- [Exercise]: Using the material below, repeat exactly the lines from the one with "You are a computer-use agent." through the one with "Viewport: 739px width, 499px height.", ends included, without any images.

====== Entries shown

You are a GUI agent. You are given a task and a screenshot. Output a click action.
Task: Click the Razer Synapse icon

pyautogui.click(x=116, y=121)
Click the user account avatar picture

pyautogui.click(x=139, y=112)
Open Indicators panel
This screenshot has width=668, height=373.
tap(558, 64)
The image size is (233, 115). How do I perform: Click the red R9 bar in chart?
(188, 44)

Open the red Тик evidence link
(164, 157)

============
====== Entries shown

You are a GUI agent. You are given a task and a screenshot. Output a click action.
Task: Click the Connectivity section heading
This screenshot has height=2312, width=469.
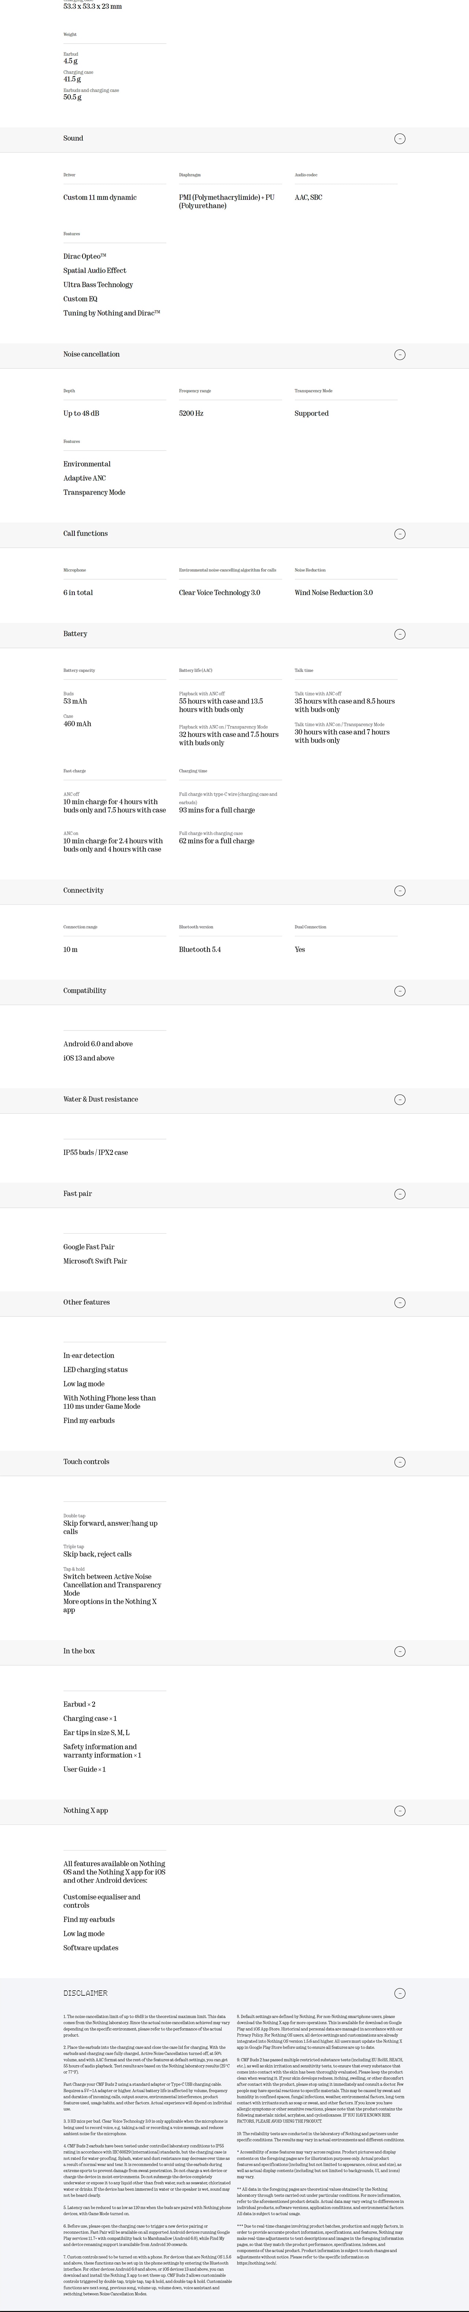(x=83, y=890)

============
====== Entries shown

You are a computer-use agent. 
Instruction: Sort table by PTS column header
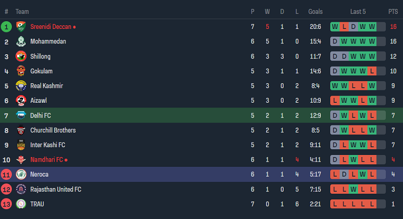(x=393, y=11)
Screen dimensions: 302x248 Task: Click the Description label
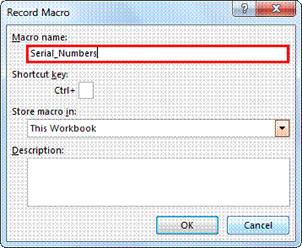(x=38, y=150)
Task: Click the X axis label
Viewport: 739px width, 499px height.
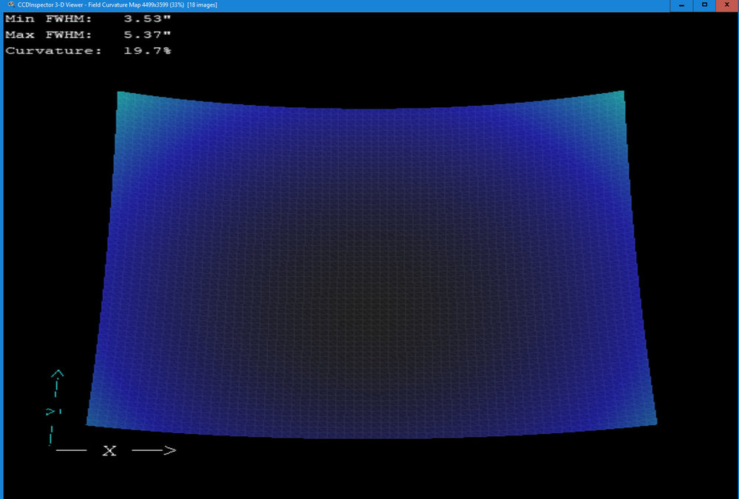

============

- [Answer space]:
You are a computer-use agent. 
Instruction: Sort table by PTS column header
(x=393, y=11)
Screen dimensions: 302x248 Task: Click the Description label
(x=38, y=150)
Task: Click the X axis label
Viewport: 739px width, 499px height.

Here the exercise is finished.